*WORK TO BE COMPLETED*. Take each line below that has "agent" and copy it.

Source data:

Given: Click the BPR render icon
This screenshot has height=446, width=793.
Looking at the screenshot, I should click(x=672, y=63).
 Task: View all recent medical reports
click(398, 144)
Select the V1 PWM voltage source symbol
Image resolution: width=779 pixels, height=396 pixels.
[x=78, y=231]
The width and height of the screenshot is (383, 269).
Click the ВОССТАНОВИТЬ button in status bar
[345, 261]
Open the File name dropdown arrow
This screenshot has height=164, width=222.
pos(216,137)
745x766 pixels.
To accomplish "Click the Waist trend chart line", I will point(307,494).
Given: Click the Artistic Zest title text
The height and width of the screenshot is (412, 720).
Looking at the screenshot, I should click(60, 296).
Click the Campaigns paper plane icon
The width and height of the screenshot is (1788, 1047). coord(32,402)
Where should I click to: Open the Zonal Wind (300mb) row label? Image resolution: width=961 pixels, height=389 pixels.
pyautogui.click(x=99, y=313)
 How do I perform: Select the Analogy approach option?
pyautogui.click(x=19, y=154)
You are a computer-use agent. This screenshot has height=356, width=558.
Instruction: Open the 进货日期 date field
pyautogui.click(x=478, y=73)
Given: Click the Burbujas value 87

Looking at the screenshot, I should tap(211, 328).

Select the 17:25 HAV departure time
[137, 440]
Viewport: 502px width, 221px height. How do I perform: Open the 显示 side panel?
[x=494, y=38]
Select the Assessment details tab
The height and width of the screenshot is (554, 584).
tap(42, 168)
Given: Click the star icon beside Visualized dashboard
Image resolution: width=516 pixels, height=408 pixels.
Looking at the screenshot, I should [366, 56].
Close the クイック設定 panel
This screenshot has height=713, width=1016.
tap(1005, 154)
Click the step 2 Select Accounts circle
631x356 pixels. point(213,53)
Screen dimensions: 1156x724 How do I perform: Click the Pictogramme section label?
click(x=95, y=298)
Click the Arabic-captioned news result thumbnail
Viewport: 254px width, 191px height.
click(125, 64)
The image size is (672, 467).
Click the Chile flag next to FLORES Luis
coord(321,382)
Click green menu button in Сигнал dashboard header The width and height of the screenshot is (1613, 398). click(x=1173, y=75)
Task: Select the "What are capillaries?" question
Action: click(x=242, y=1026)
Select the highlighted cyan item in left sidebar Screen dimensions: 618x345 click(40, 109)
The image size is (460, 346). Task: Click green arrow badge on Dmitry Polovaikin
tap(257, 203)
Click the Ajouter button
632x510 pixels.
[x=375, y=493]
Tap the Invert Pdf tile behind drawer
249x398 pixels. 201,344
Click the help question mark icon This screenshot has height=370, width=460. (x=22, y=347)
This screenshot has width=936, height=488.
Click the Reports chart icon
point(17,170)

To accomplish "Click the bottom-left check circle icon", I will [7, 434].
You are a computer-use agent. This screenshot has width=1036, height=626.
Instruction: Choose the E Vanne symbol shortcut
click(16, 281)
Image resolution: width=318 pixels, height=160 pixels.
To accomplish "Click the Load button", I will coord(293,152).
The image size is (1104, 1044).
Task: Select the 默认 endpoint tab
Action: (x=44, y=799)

*SOLUTION*.
You are a computer-use agent. This screenshot has height=356, width=558.
You are a computer-use agent. This screenshot has width=1036, height=626.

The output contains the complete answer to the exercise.